══ TEXT UNDER STUDY ══
Overdose prevention also falls into this category:

In France, where the drug was in use for a decade prior to FDA approval, fatal overdoses of heroin and other opiates fell by 80%.

This is a frequently cited argument for buprenorphine maintenance. It’s compelling if you believe that stable recovery is unlikely—we don’t based treatment decisions for health professionals on an expectation of relapse and overdose.

Is it helpful?

I’ll let one of the advocates in the article make this case:

[Junig’s] advocacy of bupe maintenance is based on “the least worst” logic. Most of his patients who have tried to detox off, he says, return to legal or illegal drug use. Worst of all, some OD. “I want addiction to be treated like every other chronic fatal illness,” he says. “We put people through treatment, they clean up, they come out looking good, we all congratulate ourselves—and then six months later, the patient dies,” he says. “And no one cares about this. There’s no review of what we might have done better, the way there would be if the patient died of a heart attack, for example.”

When patients take buprenorphine, he says, they quit stealing and lying, they become employable. “Especially if they’re over 40, they do well,” he says. “It’s like they’re taking their blood-pressure pill.”

We’re not seeing suboxone maintenance patients achieving stable recovery. It’s easy to counter that there’s a selection bias in our experience and I’m sure there’s a lot of truth to that, though our outpatient program typically has clients on suboxone maintenance.

Is it harmful?

One critic on the neurobiology of buprenorphine:

Switching from one opiate (heroin, methadone) to another (bupe) does not “heal” the neurological aspect of addiction, which is characterized in part by the phenomenon of tolerance: as long as exogenous opiods are taken, the body decreases its production of endorphins and increases the number of receptors.
═══
══ ENTRIES PROVIDED ══
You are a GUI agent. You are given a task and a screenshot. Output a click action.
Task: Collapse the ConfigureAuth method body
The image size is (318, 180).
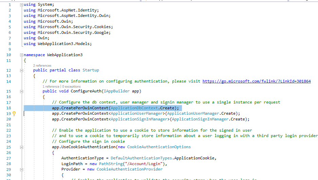pyautogui.click(x=22, y=91)
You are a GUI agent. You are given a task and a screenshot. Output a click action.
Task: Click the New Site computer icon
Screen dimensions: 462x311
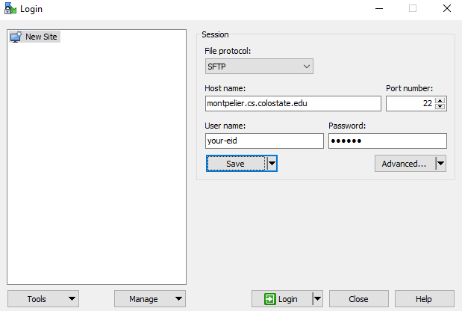(16, 37)
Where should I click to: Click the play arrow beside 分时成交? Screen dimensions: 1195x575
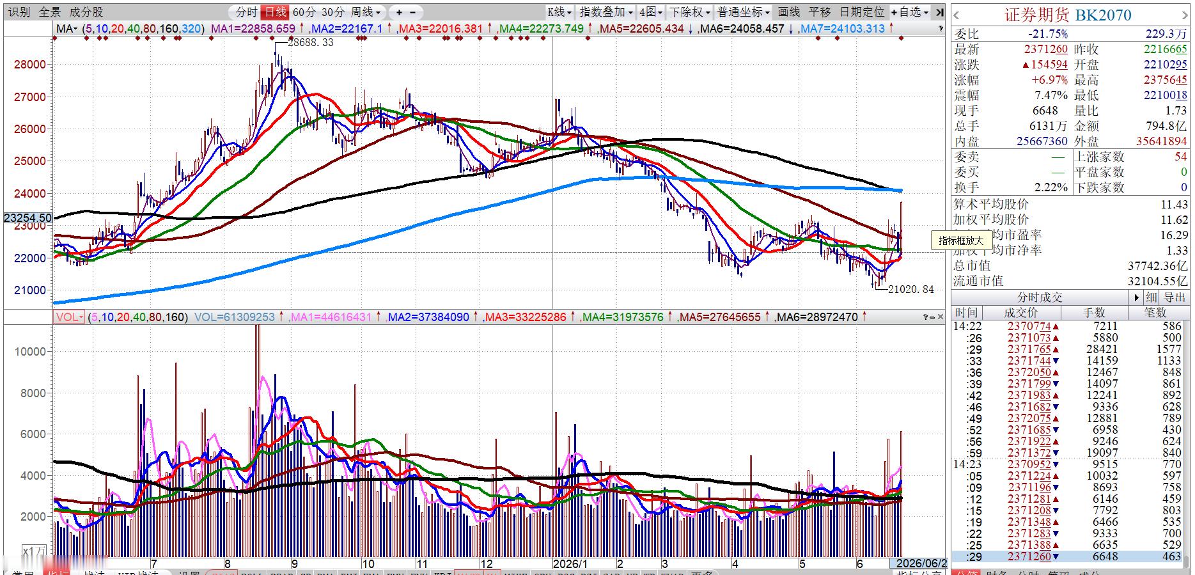pyautogui.click(x=1136, y=297)
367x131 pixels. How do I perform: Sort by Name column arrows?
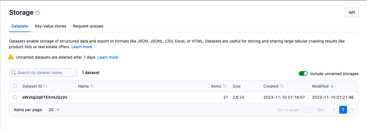[x=92, y=86]
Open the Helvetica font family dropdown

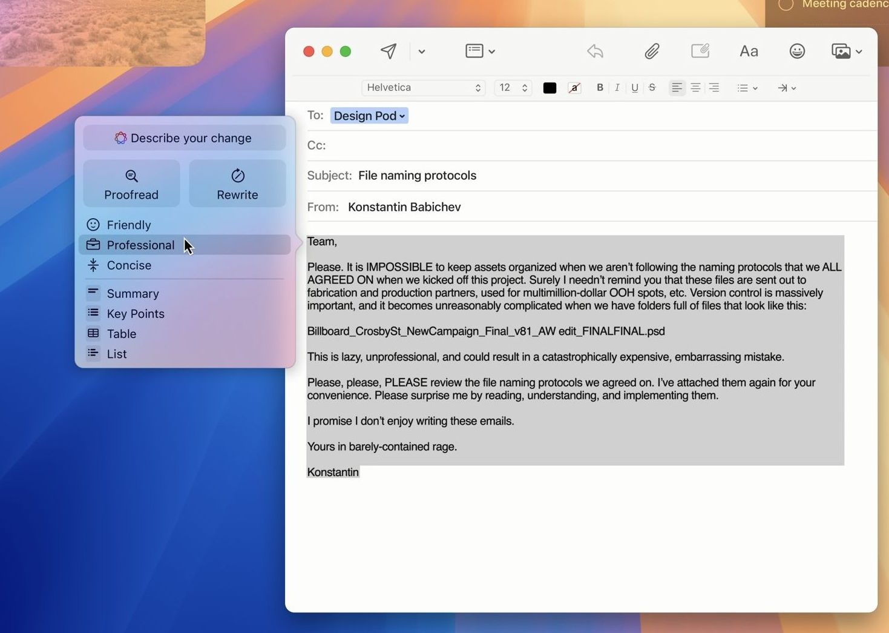(422, 87)
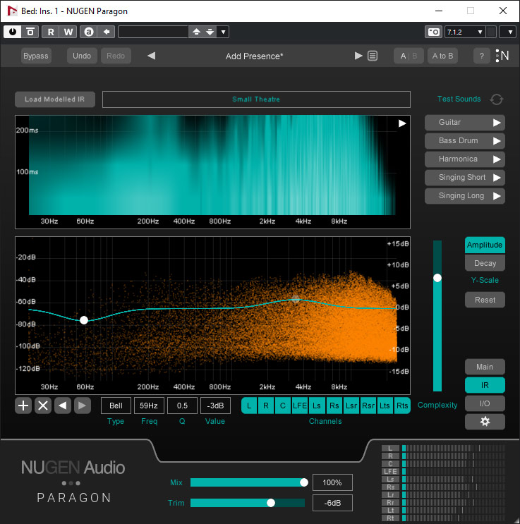Toggle the Rsr channel button

(x=368, y=406)
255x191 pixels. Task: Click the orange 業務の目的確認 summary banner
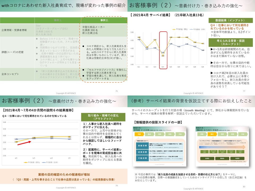click(63, 177)
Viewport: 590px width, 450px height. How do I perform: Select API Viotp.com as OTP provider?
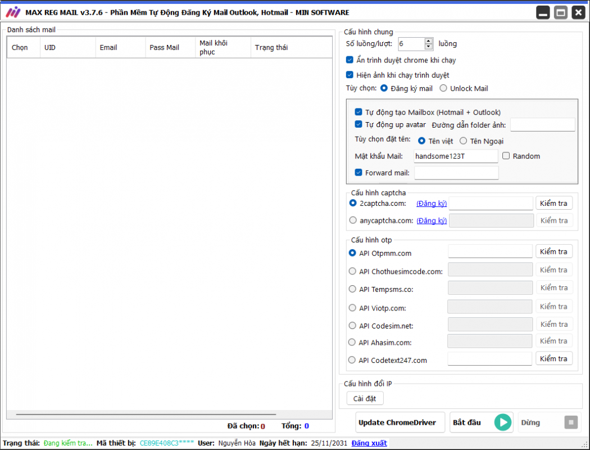pos(352,308)
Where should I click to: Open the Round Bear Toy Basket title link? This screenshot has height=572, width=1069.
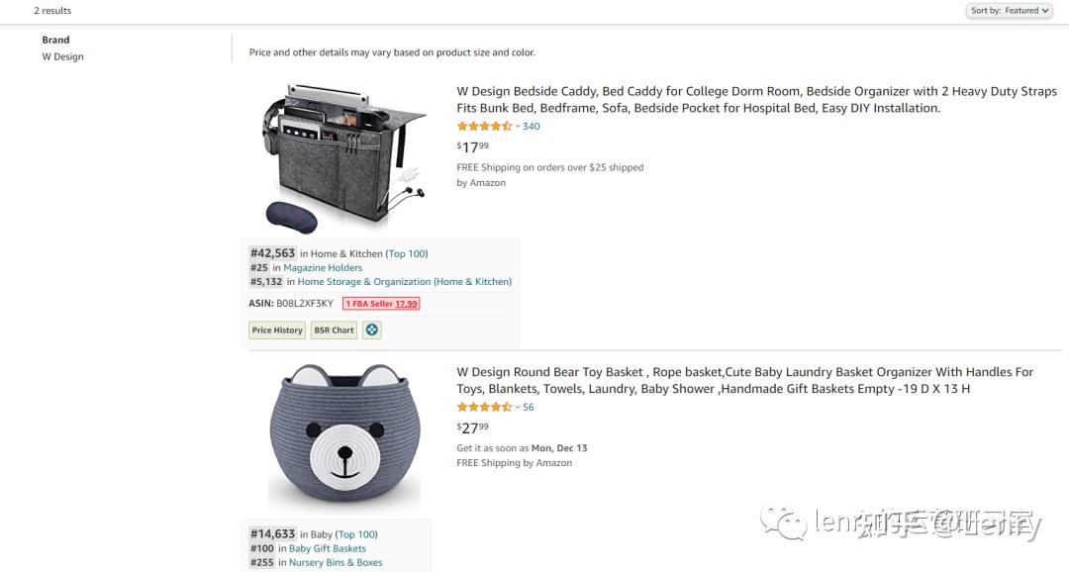pos(744,381)
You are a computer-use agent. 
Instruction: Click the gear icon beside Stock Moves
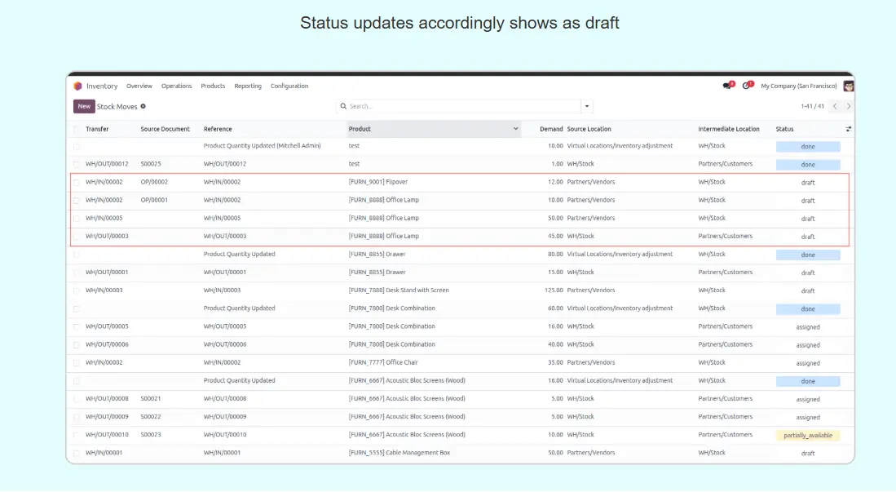pyautogui.click(x=143, y=106)
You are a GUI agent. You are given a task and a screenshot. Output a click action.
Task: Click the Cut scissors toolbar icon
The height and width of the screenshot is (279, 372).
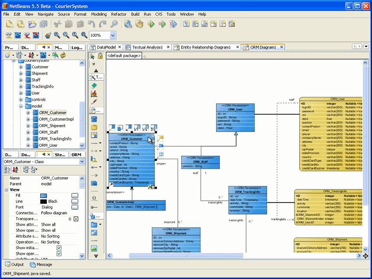56,24
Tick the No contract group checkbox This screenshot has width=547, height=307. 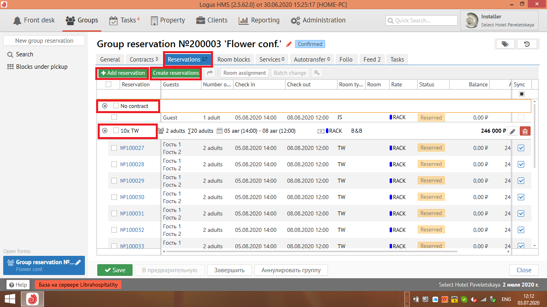coord(116,106)
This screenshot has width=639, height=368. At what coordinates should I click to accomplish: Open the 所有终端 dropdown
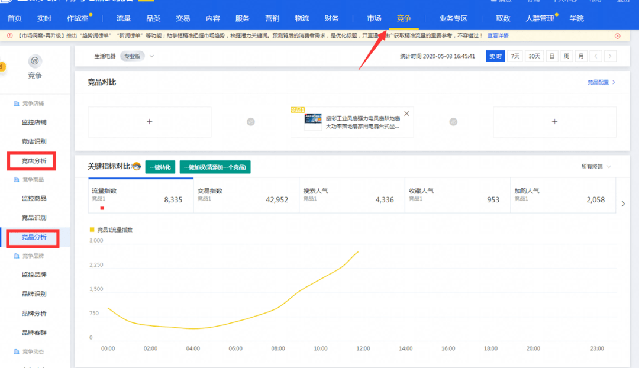596,167
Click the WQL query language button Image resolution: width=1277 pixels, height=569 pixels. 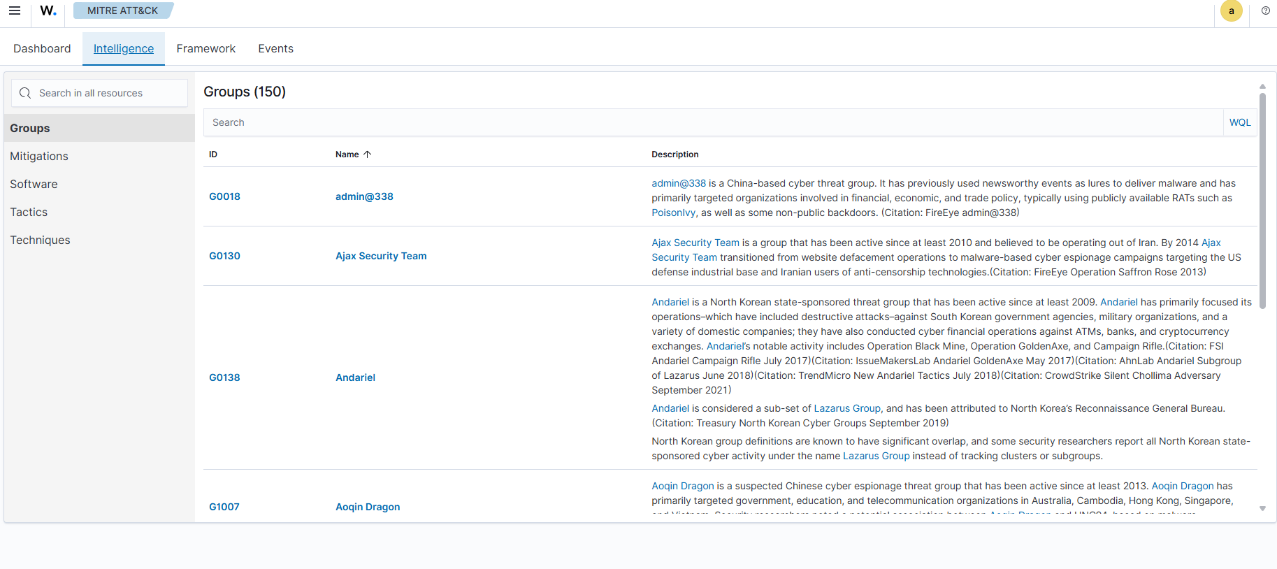(x=1239, y=122)
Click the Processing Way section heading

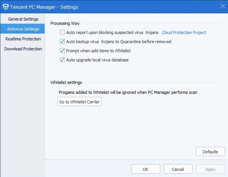[65, 23]
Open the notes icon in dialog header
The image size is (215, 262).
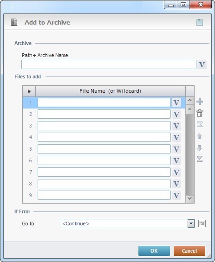(200, 22)
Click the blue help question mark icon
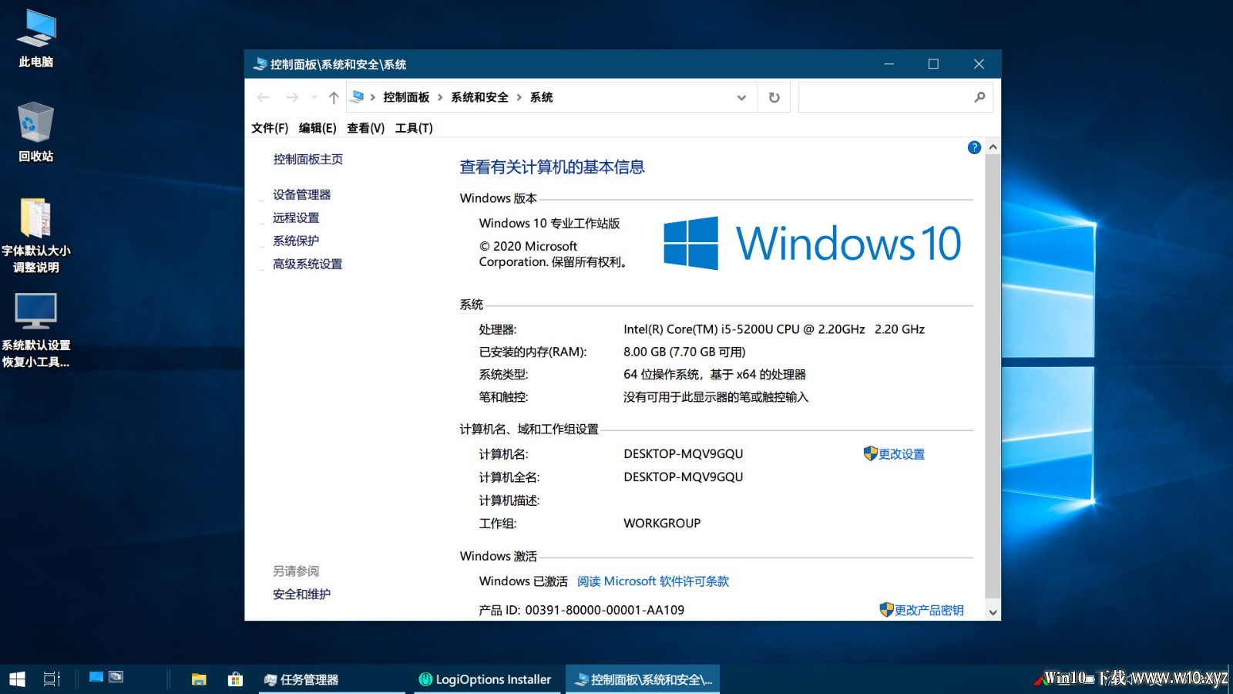Screen dimensions: 1233x694 tap(974, 147)
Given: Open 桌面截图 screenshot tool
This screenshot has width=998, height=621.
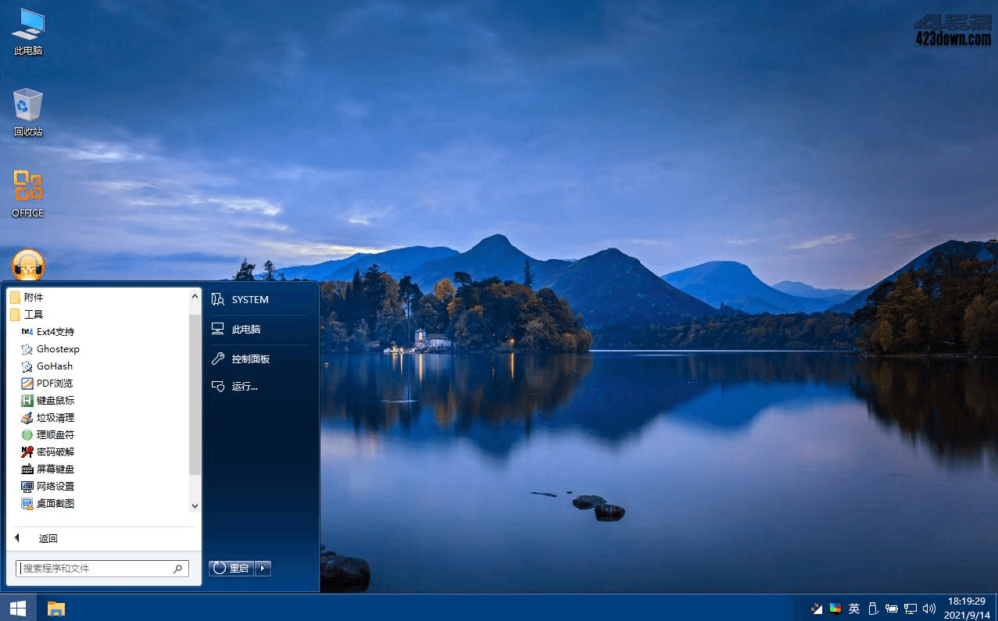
═══
## TASK SET
**1.** According to the passage on buprenorphine maintenance, by what percentage did fatal overdoses of heroin and other opiates fall in France?
**2.** Continue the passage on buprenorphine maintenance from its last sentence.
The records are separate from the passage on buprenorphine maintenance.

## TASK RESULTS
**1.** They fell by 80%.

**2.**
…But Scanlan is a fierce opponent of such long-term bupe use. “There’s no way your brain chemistry can heal while on buprenorphine,” he says. “You’re continuing to give someone a narcotic.”

…He has noticed that at long-term doses of even 2 mg, bupe can block almost all of a person’s emotions. “They say to me after they’re off for a while, ‘Wow, I’m really having a full range of feelings,’” he says.

I share this concern and find it very credible, though I just don’t believe we know enough yet about the neurobiology of recovery to speak definitively on the matter.

And, while advocates argue that the drug offers freedom, the author offers her experience of it as diminishing but extending her bondage:

…of course I asked my doctor if I could stay on Suboxone forever. He had no more maintenance slots left. And then, two or three weeks in, still at 6 mg—I was dragging the taper out as long as I could, because I Felt So Well—the affair went sour. My appetites gradually diminished. My voice clogged up again. My attention was constantly dragged back to how I was feeling—and whether it was time for my next dose.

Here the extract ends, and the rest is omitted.